PAGE EXTRACT ::
** Begin **

We settle ourselves at a large brown table by the window with mismatched, comfortable chairs. There's a beautiful pearly-grey sea light coming into the warmth of this place. A high chair comes but sits empty as the youngest makes himself comfortable on a chair and starts banging cutlery. My godson, his older sister and their mother arrive and we settle down to read the menu.

All around us people are eating the ham hock, which seems to be a favourite. There are three €7.50 options for "juniors", a penne Bolognese, a stew and then lastly chicken goujons and chips. All the juniors at our table act like iron filings round the magnet that is the goujons (as it turns out they're not the worst of this kind of offering) but with a little persuasion two of the boys go for the pasta.

My starter of gnocchi with Boilie cheese and vegetables is fantastic, one of the best vegetarian dishes I've had recently. It's a bowl of slippery ribbons of courgette, gorgeous roasted cherry tomatoes, barely-done spinach leaves and gnocchi that are more like mini potato cakes, finished on a pan and perfect with the softly-cooked cheese. Nothing fussy or elaborate, but utterly delicious. The other TSM has the mussels. They come in a milky broth delicately flavoured with chilli and coriander and are great.

The penne turns out to be fusilli (but who's fussed?) and the Bolognese is given 100 per cent out of 100 by the godson and equally enjoyed by my eldest. He cleans his bowl and declares himself "about to fall off my chair from fullness." If the Michelin guide employed seven-year-olds, this one would be drawing a large star in his report book.

The goujons are proper chicken, breaded and fried. and they come with chips cut from potatoes with the skins still on. "Nice", the older sister pronounces with an enigmatic smile.

** End **

MATERIAL PROVIDED ::

** Begin **

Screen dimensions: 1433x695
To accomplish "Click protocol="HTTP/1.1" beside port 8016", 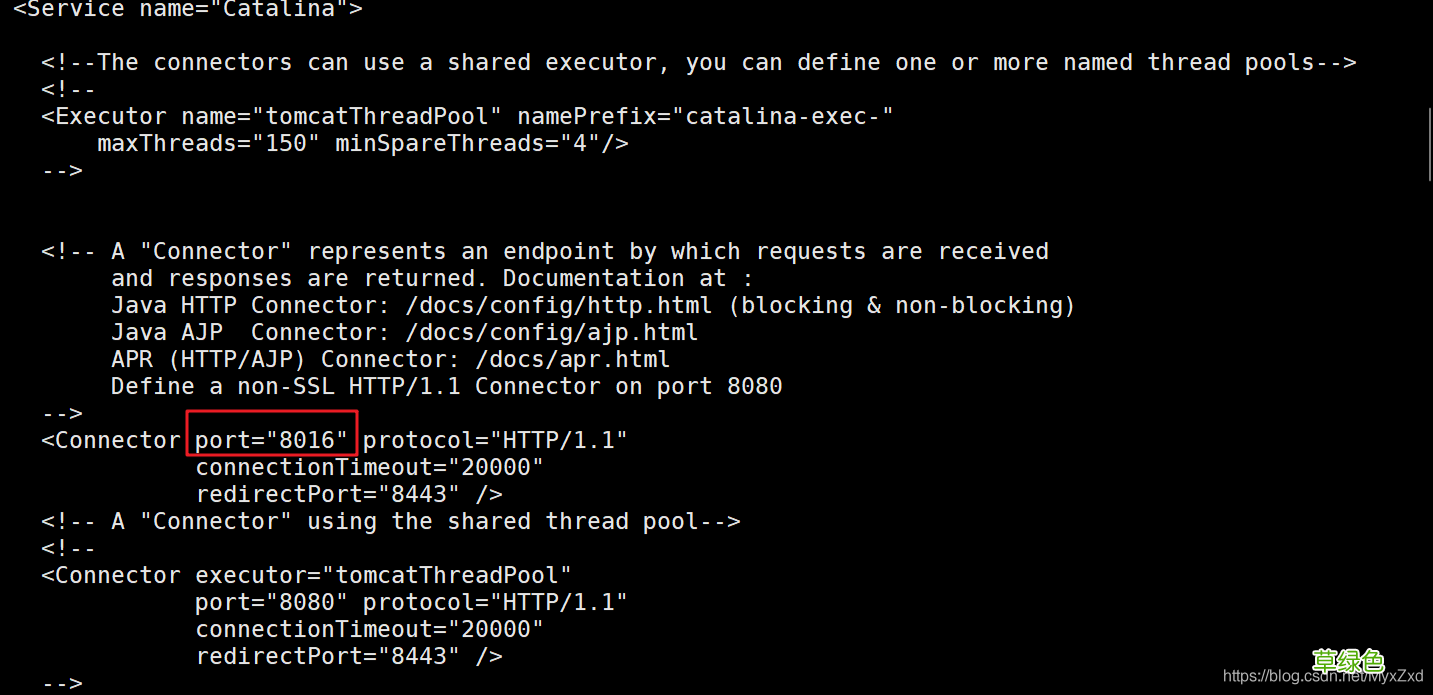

** End **

WRITTEN INSTRUCTION 1 :: In the restaurant review above, what is the price of each of the three options offered for "juniors"?
WRITTEN INSTRUCTION 2 :: Set down the passage of the restaurant review above from "All around us" up to and including "for the pasta.".
WRITTEN INSTRUCTION 3 :: According to the restaurant review above, why does the high chair that is brought to the table sit empty?

EXERCISE RESPONSE 1 :: Each of the three junior options costs €7.50.

EXERCISE RESPONSE 2 ::
All around us people are eating the ham hock, which seems to be a favourite. There are three €7.50 options for "juniors", a penne Bolognese, a stew and then lastly chicken goujons and chips. All the juniors at our table act like iron filings round the magnet that is the goujons (as it turns out they're not the worst of this kind of offering) but with a little persuasion two of the boys go for the pasta.

EXERCISE RESPONSE 3 :: The high chair sits empty because the youngest child makes himself comfortable on a chair instead and starts banging the cutlery.